Bianca Kramer, Hans de Jonge; The availability and completeness of open funder metadata: Case study for publications funded by the Dutch Research Council. Quantitative Science Studies 2022; 3 (3): 583–599. doi: https://doi-org.turing.library.northwestern.edu/10.1162/qss_a_00210
This next paper focuses on a set of outputs funded by the NWO (the Dutch Research Council). Since the funder is already known, the authors could look at multiple sources (Crossref and others) to see whether or where the NWO is correctly identified as the funder. This study also found better coverage than Crossref in proprietary sources like Web of Science. Knowing that not all outputs are the result of funded research, this paper provides a new and useful baseline for comparing percentages of coverage.
Discussions of research funding so often focus on the physical and life sciences so it’s very good to see that 37% of works in this study are in the humanities and social sciences.
Borst, T., Mielck, J., Nannt, M., Riese, W. (2022). Extracting Funder Information from Scientific Papers - Experiences with Question Answering. In: , et al. Linking Theory and Practice of Digital Libraries. TPDL 2022. Lecture Notes in Computer Science, vol 13541. Springer, Cham. https://doi-org.turing.library.northwestern.edu/10.1007/978-3-031-16802-4_24
Given the considerable effort required to conduct these analyses, it’s only logical to consider automating as much of the work as possible. This next paper focuses on automatic recognition of funders in economics papers in digital libraries.
An interesting complication described here is the inclusion of funding for open access fees in acknowledgments and while the authors conclude that automated text mining of funder information performs better than manual curation, they also state that manual indexing is still necessary “for a gold standard of reliable metadata.”
Habermann, T. (2022).
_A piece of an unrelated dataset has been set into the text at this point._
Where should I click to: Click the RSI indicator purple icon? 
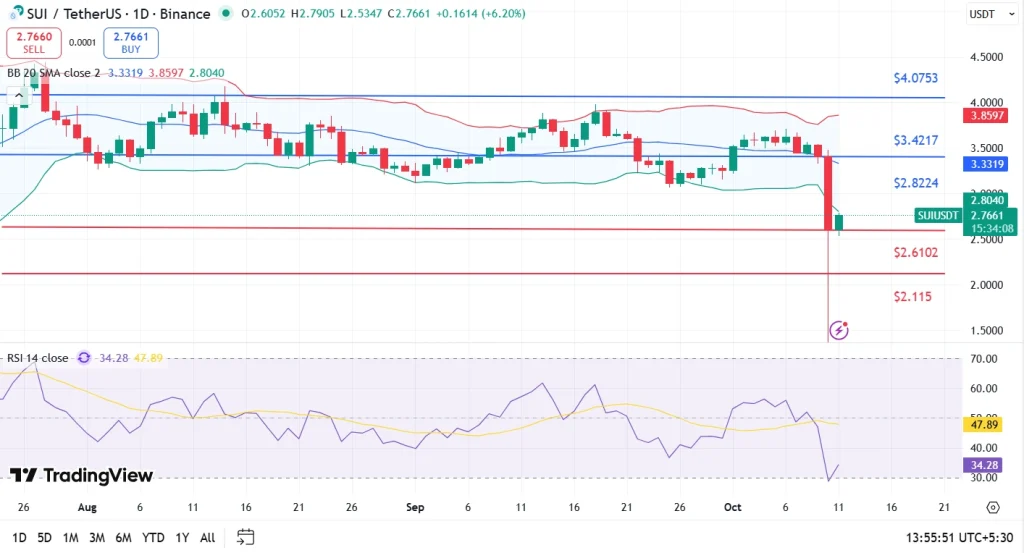point(84,358)
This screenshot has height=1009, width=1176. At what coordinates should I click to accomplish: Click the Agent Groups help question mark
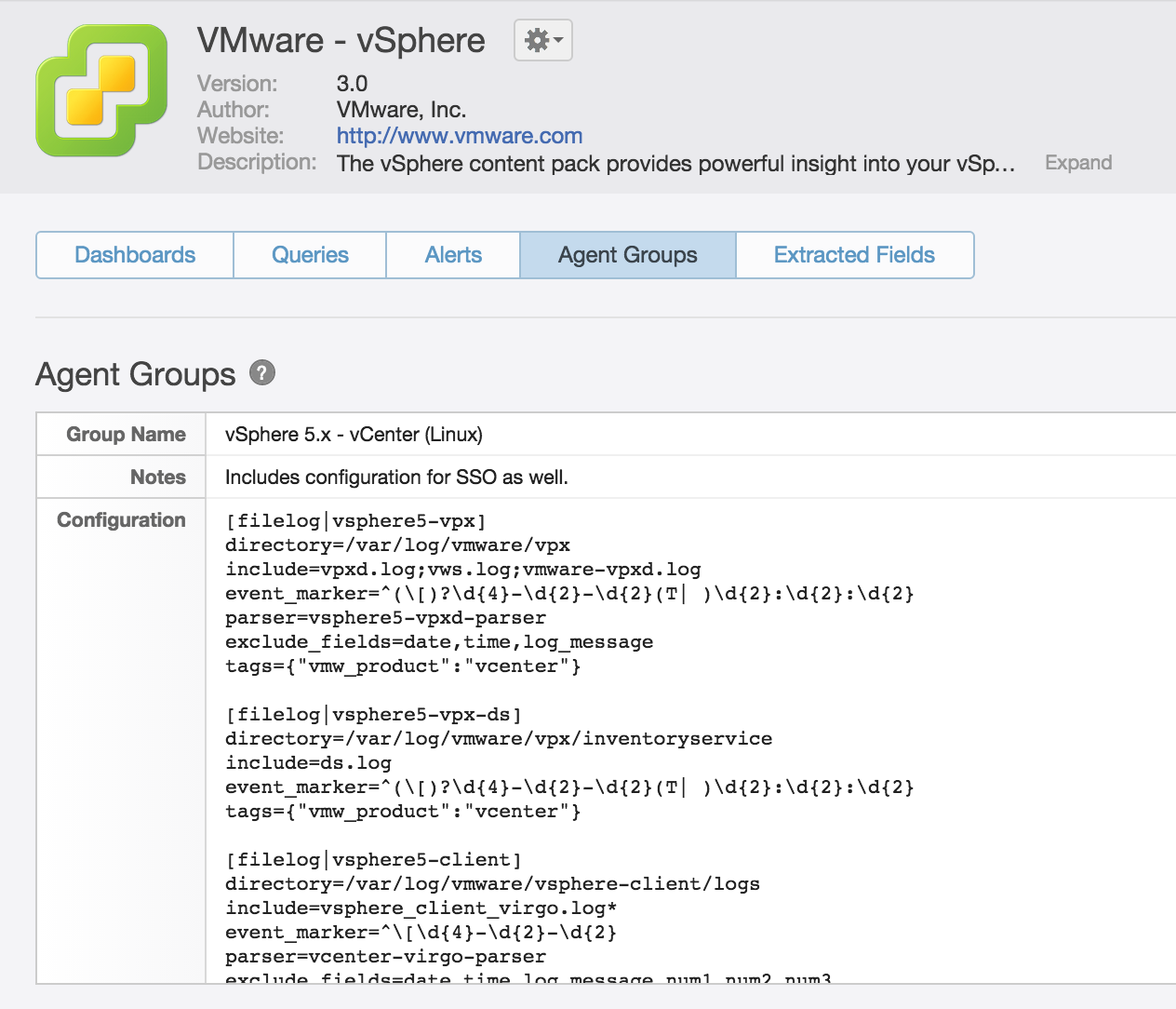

Funder Metadata: Identifiers and Award Numbers. https://metadatagamechangers.com/blog/2022/2/2/funder-metadata-identifiers-and-award-numbers
Finally, this concise blog post looks at RORs as well as funder names and acronyms. The author shows how acronyms contribute to the need for manual analysis. He also spends some time on award numbers, which is one of the three funding elements publishers can (and, as we’ve seen, should) include in their metadata. Award numbers are also a focus of this work and, unfortunately, another frequent reason for additional manual work.
Though collectively, this research paints a fairly dim picture of the current availability, completeness and accuracy of existing funding information in publication metadata, all is not lost. This is a good opportunity to point out the value and availability of grant records since unique, persistent identifiers for grants (yes, DOIs for grants) paired with more and better funding metadata from publishers go a very long way to realizing the vision of the Research Nexus. And it certainly would make things a whole lot easier for the researchers who use this open metadata to analyze the scholarly record for the rest of us.